Text zum Lesen:
━━━━━━━━━━━━━━━━

Im Jahr 2007 wurde Putins Warnung vor einer NATO-Erweiterung und einer Ausdehnung des westlichen Einflusses größtenteils als Jammern einer schwächelnden Macht angesehen. Einige Stimmen mahnten zur Vorsicht, aber in Washington und Brüssel herrschte Selbstgefälligkeit vor – man glaubte, Russland würde sich letztendlich fügen. Die Folgen dieser Fehleinschätzung sind nun für alle offensichtlich.
Heute wurde vom US-Vizepräsidenten eine andere Art Fehdehandschuh hingeworfen. Seine Rede signalisierte eine tiefe ideologische Kluft innerhalb des Westens selbst, auf die die westeuropäischen Führungskräfte offenbar nicht vorbereitet zu sein scheinen. Als Reaktion darauf berief der französische Präsident Emmanuel Macron einen Dringlichkeitsgipfel ein, um eine gemeinsame Position festzulegen. Aber begreift die EU wirklich das Ausmaß der Herausforderung? Die ersten Reaktionen lassen darauf schließen, dass dies nicht der Fall ist. Es herrscht nach wie vor die – wenn auch fehlgeleitete – Hoffnung, dass man diesen "Sturm" einfach aussitzen könne.
Vergeltung, Ideologie und die sich wandelnde Weltordnung
Man kann Vances Äußerungen in München auf verschiedene Weise erklären. Die naheliegendste ist Vergeltung. Westeuropäische Politiker äußern sich seit Jahren offen abfällig über Trump und seine Verbündeten, in der Annahme, dass dies ohne Konsequenzen bleiben würde. Doch mit Donald Trumps Amtsantritt müssen sie nun die bittere Erkenntnis hinnehmen, dass ihre Worte nicht vergessen wurden.
Aber es gibt auch eine tiefgreifende ideologische Divergenz. In vielerlei Hinsicht spiegelt Vances Kritik an Europa dieselben Vorwürfe wider, die die Siedler der Neuen Welt vor Jahrhunderten dazu veranlassten, sich von der Alten Welt abzuspalten: Tyrannei, Heuchelei und Parasitentum. Er und andere wie Elon Musk scheuen sich nicht davor, sich in europäische Angelegenheiten einzumischen – eine Vorgehensweise, die liberale Ideologen lange Zeit im Namen der Demokratieförderung gerechtfertigt haben. Mittlerweile erstreckt sich die Debatte darüber, was Demokratie wirklich bedeutet, über die USA hinaus auf das gesamte transatlantische Bündnis. Dieser ideologische Kampf wird den Kurs des Westens in den kommenden Jahrzehnten prägen.
Als dritter und wichtigster Faktor für Vances Rede lässt sich die umfassendere Veränderung der globalen Machtdynamik anführen. Die Welt befindet sich im Wandel. Es ist zwar noch zu früh, um die neue Weltordnung abschließend zu definieren, aber eines ist klar: Die alten Methoden funktionieren nicht mehr. Demografische Entwicklungen, wirtschaftliche Veränderungen, technologischer Wettbewerb und militärische Neuausrichtungen verändern das globale Gleichgewicht.

━━━━━━━━━━━━━━━━

Erfasste Daten:
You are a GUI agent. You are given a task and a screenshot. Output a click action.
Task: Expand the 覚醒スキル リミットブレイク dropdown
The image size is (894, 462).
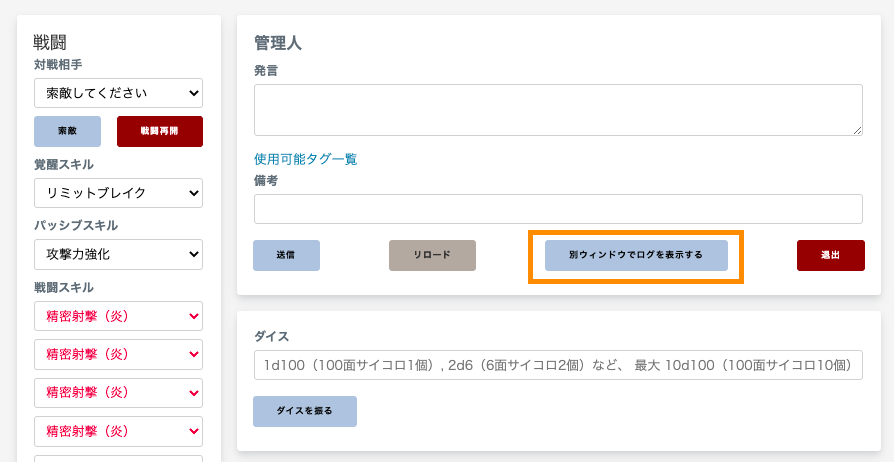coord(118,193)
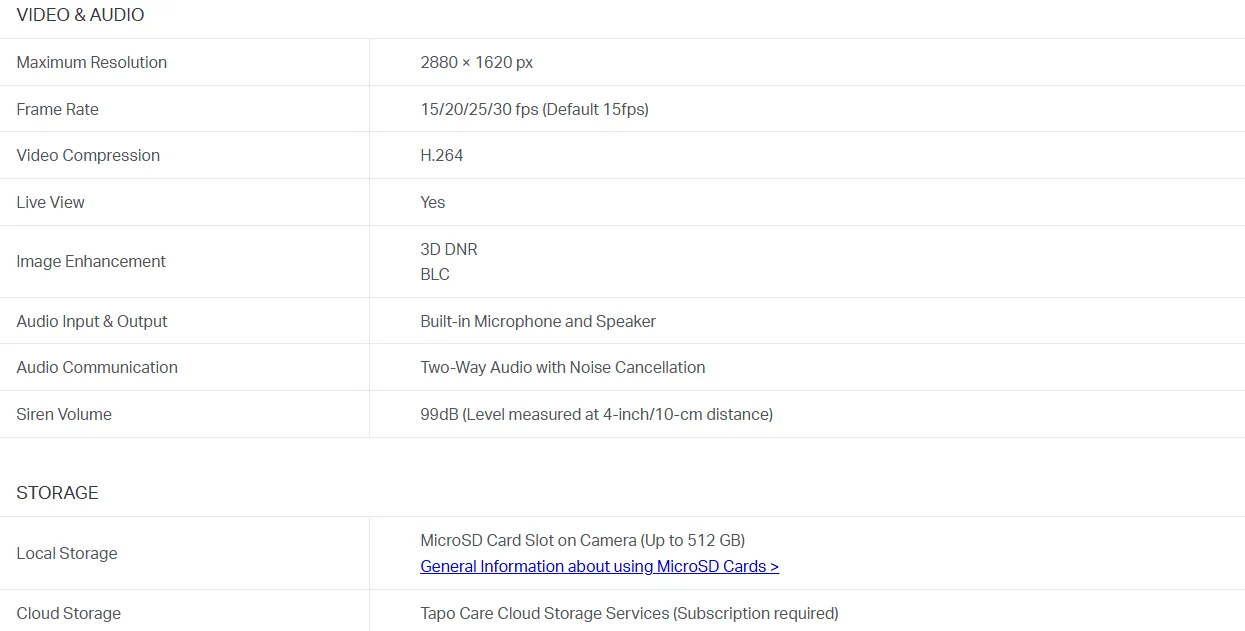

━━━━━━━━━━━━━━━━

Zu erledigende Schritte:
1. Zähle alle Personen auf, die im Text über Vances Münchner Rede mit Namen genannt werden.
2. Führe den Text über Vances Münchner Rede im Anschluss an seinen letzten Satz weiter.

Gelöste Aufgaben:
1. Putin, Emmanuel Macron, Vance, Donald Trump, Elon Musk

2.
Im Mittelpunkt dieses Wandels steht eine zentrale Frage für den Westen: Soll der Kalte Krieg, wie er im 20. Jahrhundert definiert wurde, endgültig beendet oder der Kampf unter neuen Bedingungen fortgesetzt werden? Die Antwort Westeuropas bestand bisher darin, an der Konfrontation festzuhalten – vor allem, weil es dem dortigen westlichen Block nicht gelungen ist, ehemalige Gegner so zu integrieren, dass er seine eigene Zukunft sichern kann. Die USA hingegen scheinen bereit zu sein, den Blick in die Zukunft zu richten. Dieser Wandel ist nicht allein Trump zu verdanken: Jeder amerikanische Präsident seit George W. Bush Jr. hat auf die eine oder andere Weise die Priorität Europas zugunsten anderer Regionen zurückgestuft. Trump hat dies lediglich am deutlichsten zum Ausdruck gebracht.
Westeuropas Dilemma: An der Vergangenheit festhalten oder in die Zukunft blicken
Wie wird Westeuropa darauf reagieren? Im Moment scheint es dem ideologischen und geopolitischen Konzept des Kalten Krieges treu bleiben zu wollen. Dabei geht es nicht nur um Sicherheit, sondern auch darum, die eigene Relevanz zu bewahren. Die EU ist ein Produkt der liberalen Weltordnung und braucht einen definierten Gegner, um ihren Zusammenhalt zu rechtfertigen. Ein vertrauter Feind – Russland – erfüllt diesen Zweck weitaus besser als ein unbekannter wie China.
Aus dieser Perspektive liegt die Vermutung nahe, dass einige sogar versuchen könnten, die Spannungen so weit zu eskalieren, dass den USA keine andere Wahl bleibt, als einzugreifen. Ob der Block tatsächlich in der Lage ist, eine solche Krise zu provozieren, ist eine ganz andere Frage.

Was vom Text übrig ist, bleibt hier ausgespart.